規則に抗い、おちゃらけて見せている一方で、自分のセクシャリティに対する周囲の目について終盤捲し立てるシーンを見て、おちゃらけもミーハーも、全て孤独な自分を守るために繕ってきたんだろうか、と想像して凄く苦しくなりました。

 

ジャッドの孤独と偽善への敵対心

ジャッドに対してメンジースは、「お前、孤独を感じているだろう」と、監督生になって権力を持てば、お前もこちら側の仲間だとでも言わんばかりに誘い、しかしメンジースが腹の底で考えている野望を感じ取っているジャッドは、メンジースが「友達」という言葉でカモフラージュしようとしたまさにその「偽善」に対して「こんな関係、果たして、友情と言えるのかな?」と言ってのける。

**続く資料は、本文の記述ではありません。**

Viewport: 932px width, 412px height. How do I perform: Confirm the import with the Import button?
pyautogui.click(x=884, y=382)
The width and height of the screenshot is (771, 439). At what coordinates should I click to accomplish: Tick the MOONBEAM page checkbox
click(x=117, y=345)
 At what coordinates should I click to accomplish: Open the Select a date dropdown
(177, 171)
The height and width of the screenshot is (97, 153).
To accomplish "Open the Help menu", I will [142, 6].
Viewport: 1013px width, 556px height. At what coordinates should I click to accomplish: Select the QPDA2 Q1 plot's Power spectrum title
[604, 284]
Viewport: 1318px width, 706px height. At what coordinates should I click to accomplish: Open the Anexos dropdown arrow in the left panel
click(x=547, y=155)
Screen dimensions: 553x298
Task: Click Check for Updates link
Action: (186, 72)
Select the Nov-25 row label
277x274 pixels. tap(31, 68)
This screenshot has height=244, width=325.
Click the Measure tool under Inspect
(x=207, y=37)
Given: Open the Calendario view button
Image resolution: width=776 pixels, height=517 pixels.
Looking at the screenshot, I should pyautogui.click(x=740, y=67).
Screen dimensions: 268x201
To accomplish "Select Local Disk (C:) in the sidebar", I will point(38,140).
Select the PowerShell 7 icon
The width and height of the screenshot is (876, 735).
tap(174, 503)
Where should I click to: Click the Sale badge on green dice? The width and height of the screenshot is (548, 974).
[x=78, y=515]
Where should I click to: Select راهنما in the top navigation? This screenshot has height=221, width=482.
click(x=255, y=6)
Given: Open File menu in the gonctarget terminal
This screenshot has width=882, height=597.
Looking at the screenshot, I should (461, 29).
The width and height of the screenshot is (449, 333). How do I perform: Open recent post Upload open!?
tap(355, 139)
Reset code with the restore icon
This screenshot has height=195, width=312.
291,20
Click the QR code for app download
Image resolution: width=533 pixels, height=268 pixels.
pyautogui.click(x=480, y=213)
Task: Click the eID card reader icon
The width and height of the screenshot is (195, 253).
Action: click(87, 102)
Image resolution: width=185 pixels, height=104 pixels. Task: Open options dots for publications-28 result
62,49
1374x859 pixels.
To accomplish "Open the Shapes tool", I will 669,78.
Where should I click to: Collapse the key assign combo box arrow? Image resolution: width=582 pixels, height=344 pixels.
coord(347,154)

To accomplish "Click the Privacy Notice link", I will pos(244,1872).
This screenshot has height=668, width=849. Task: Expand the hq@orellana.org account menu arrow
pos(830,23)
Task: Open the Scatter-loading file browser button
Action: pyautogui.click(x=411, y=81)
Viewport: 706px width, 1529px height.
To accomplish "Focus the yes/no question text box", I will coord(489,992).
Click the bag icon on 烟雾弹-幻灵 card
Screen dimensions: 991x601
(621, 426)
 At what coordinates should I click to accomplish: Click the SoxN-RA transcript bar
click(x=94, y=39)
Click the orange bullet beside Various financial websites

(ほーんと、痺れる!!!)

ジャッドの台詞の中で偽善について触れているのは、

  • 「マーティノは偽善者じゃなかった」
  • 「偽善だ、偽善じゃない、嘘じゃない。そうやって考えている時点で半分そうなんだ」(うろ覚え)
  • 「偽善者!」

があったと思うのですが(抜け漏れありそう)、いかに権力者に好かれようとしたり、よく見せようとしたりする姿を嫌っていたかが伺え、それから、偽善と近からず遠からずだと思うのですが、ウォートンを諭すシーンの中でも、本来の自分と裏腹に権力に同調することを憐れむような姿が印象的でした。

そんなジャッドが信じられないことに監督生を引き受けようと思う、と言う場面、ここでも「お前が友情を利用しようとしているなら、俺はお前を許さない」と言っているように、彼の中では、権力に従って信念を曲げたというより、一人の親友の役に立つことをする、という信念を曲げなかったことになるのかなと都合のいい解釈をしています。

 

ベネットとジャッドがなぜよき友だったのか

ベネットとジャッドは、主義主張も目指す先も異なるのに、どうしてよき友だったのだろうと映画版を見ても舞台はじまった頃もあまり腑に落ちていなかったのですが、上記のように考えてみると、ベネットは決して権力者に従っているように見せかけることさえしてこなかったからなんだろうなと思いました。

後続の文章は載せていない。